Il y a près de 70 ans, la communauté internationale a adhéré à la Convention de 1951 sur les réfugiés en réponse à la crise des réfugiés européens survenue dans l’après-guerre. Ce serait beaucoup dire qu’on accorde aux réfugiés d’aujourd’hui la compassion dont on a jadis fait preuve à l’égard des réfugiés européens. Ceux qui risquent leur vie en tentant le voyage vers l’Europe se heurtent au mieux à l’indifférence, au pire à une franche hostilité. Dans le même temps, les pays qui s’occupent des réfugiés supportent seuls cette charge, sans le concours de leurs prétendus partenaires européens.

Pourtant, en regardant et en lisant les témoignages présentés dans le rapport annuel du HCR sur l’éducation, personne ne pourrait honnêtement douter du désir de ces jeunes d’accomplir un cycle d’études complet. Nous ne pouvons pas nous contenter de les aider à survivre à l’épreuve du déplacement ; nous devons leur donner les moyens de s’épanouir, de se transformer en individus indépendants et autonomes, réalisant pleinement leur potentiel.

Le moment est venu de prendre des mesures décisives, novatrices, pour mettre fin à cette incurie. C’est pourquoi je soutiens la nouvelle initiative du HCR, le Programme d’éducation secondaire pour les jeunes, qui vise à rallier la communauté internationale à cette cause. Pour donner à des millions d’enfants, réfugiés ou non, la possibilité de faire des études et l’opportunité de donner leur pleine mesure, les projets de financements innovants comme ce programme, associant le savoir-faire et la puissance de feu des secteurs public et privé, seront d’une importance décisive.

L’élimination des obstacles qui entravent l’accès à l’enseignement secondaire profitera non seulement aux réfugiés mais aux millions d’enfants qui vivent à leurs côtés dans les pays à revenu faible et intermédiaire. La construction d’écoles, la formation d’enseignants, l’élaboration de méthodes innovantes pour permettre aux enfants de rattraper les cours manqués sont des projets faits pour durer, des initiatives laissant des traces dont nous pourrions être fiers.

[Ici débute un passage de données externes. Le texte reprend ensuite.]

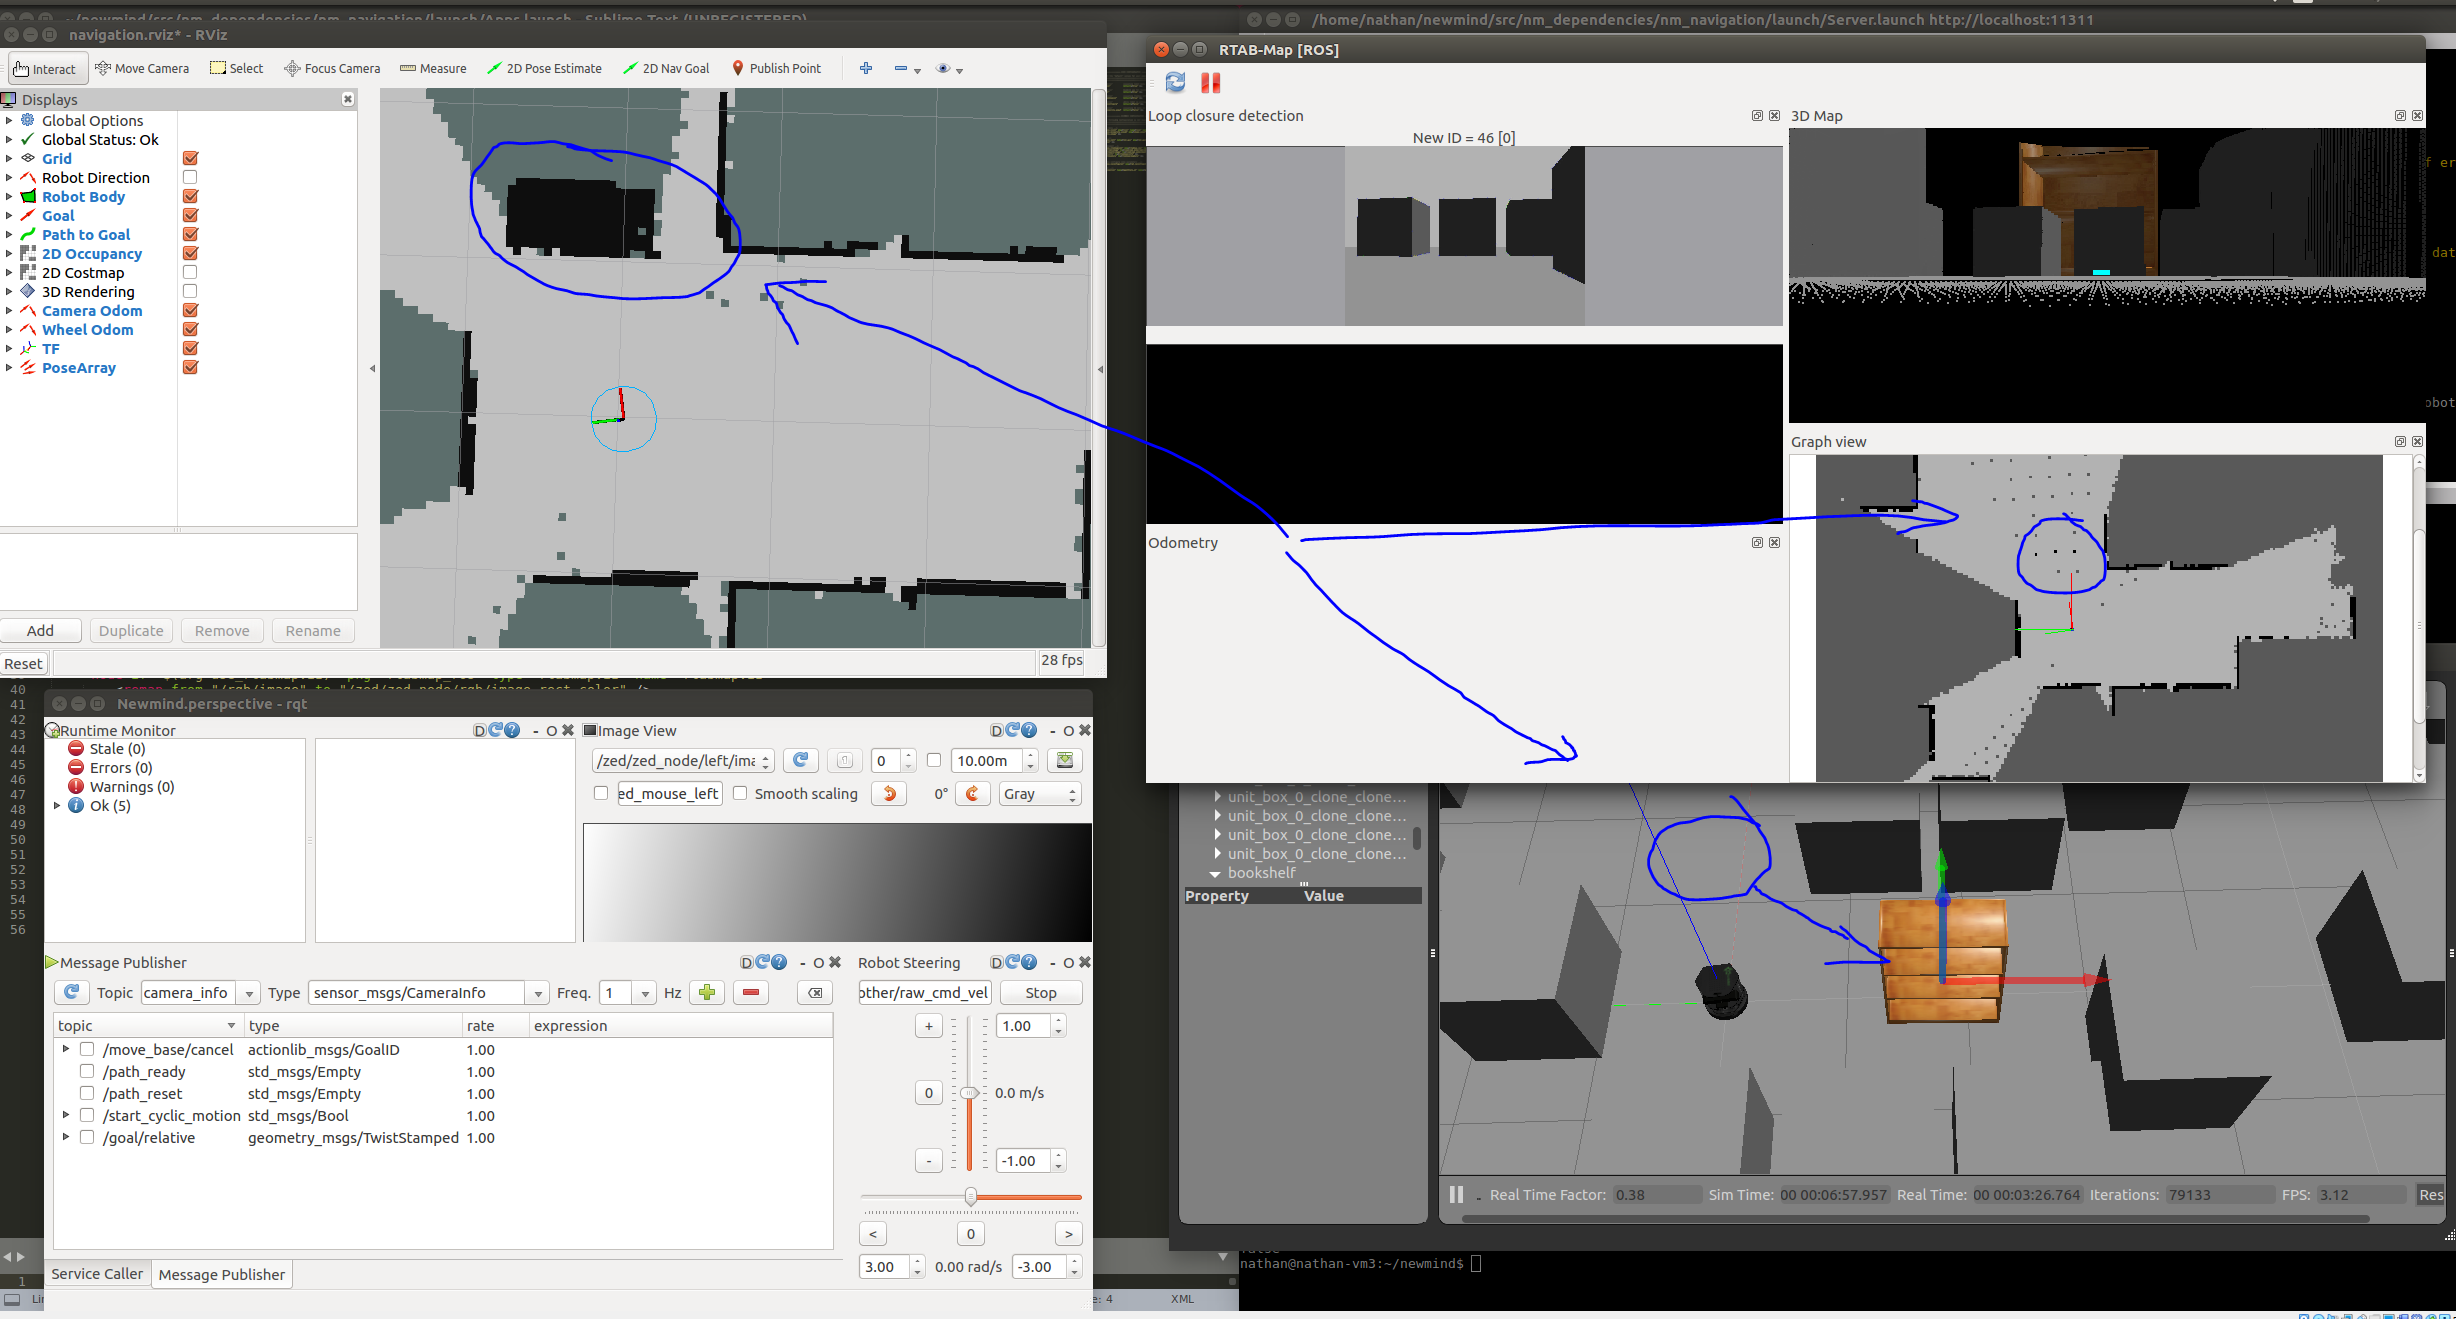Click the Stop button in Robot Steering
This screenshot has height=1319, width=2456.
[1040, 992]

Le monde a encore dix ans pour réaliser les 17 objectifs de développement durable, dont l’ODD 4 – Assurer l’accès de tous à une éducation de qualité, sur un pied d’égalité, et promouvoir les possibilités d’apprentissage tout au long de la vie. Mais si nous n’assurons pas l’accès de tous les enfants réfugiés à l’école, cet objectif ne sera jamais atteint.

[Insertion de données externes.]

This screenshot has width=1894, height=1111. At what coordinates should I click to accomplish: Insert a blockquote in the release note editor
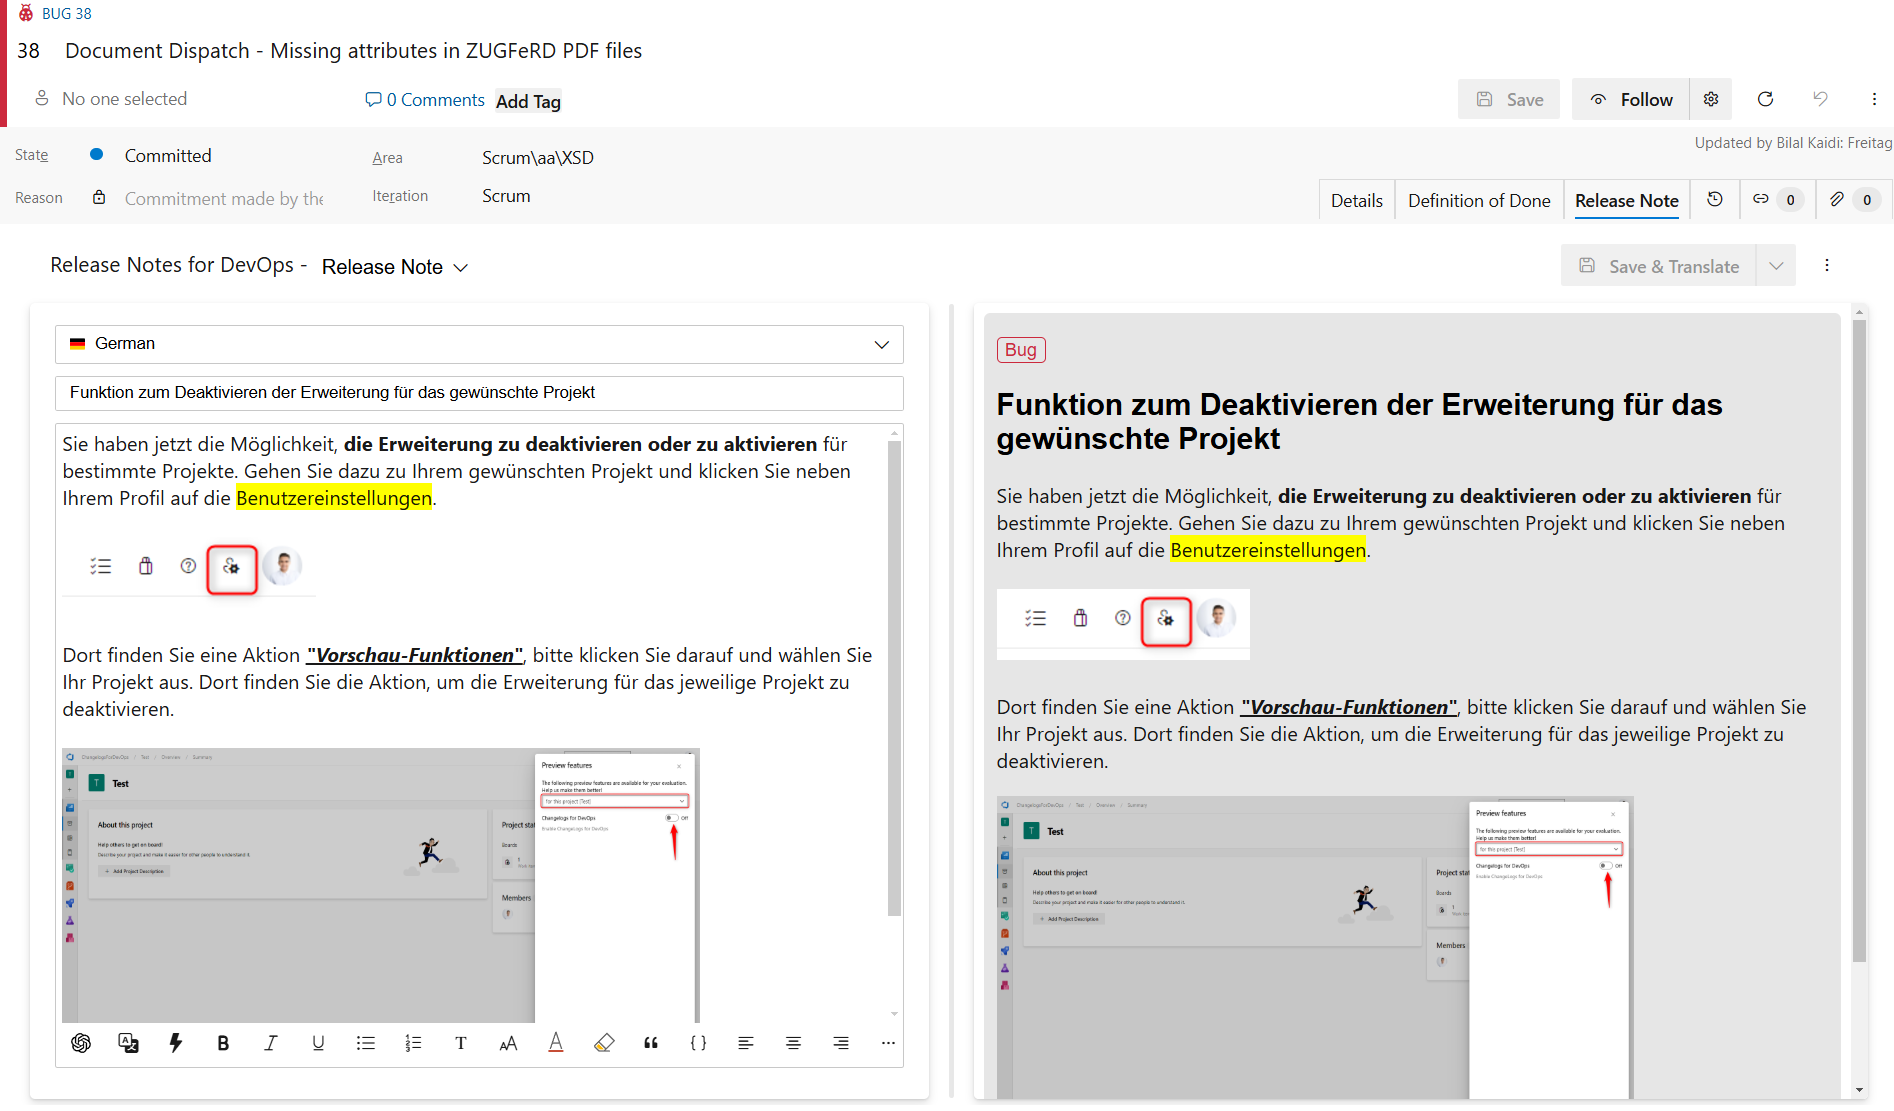point(651,1043)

Shehana et ses camarades de classe n’ont pas de programme officiel à suivre, pas de bureaux pour écrire et pas de chaises pour s’asseoir. Cependant, leur curiosité dévorante et leur insatiable désir d’apprendre restent intacts. Elles ont été négligées pendant trop longtemps. Nous leur devons de balayer les obstacles à l’éducation et de les soutenir pendant qu’elles construisent leur propre avenir.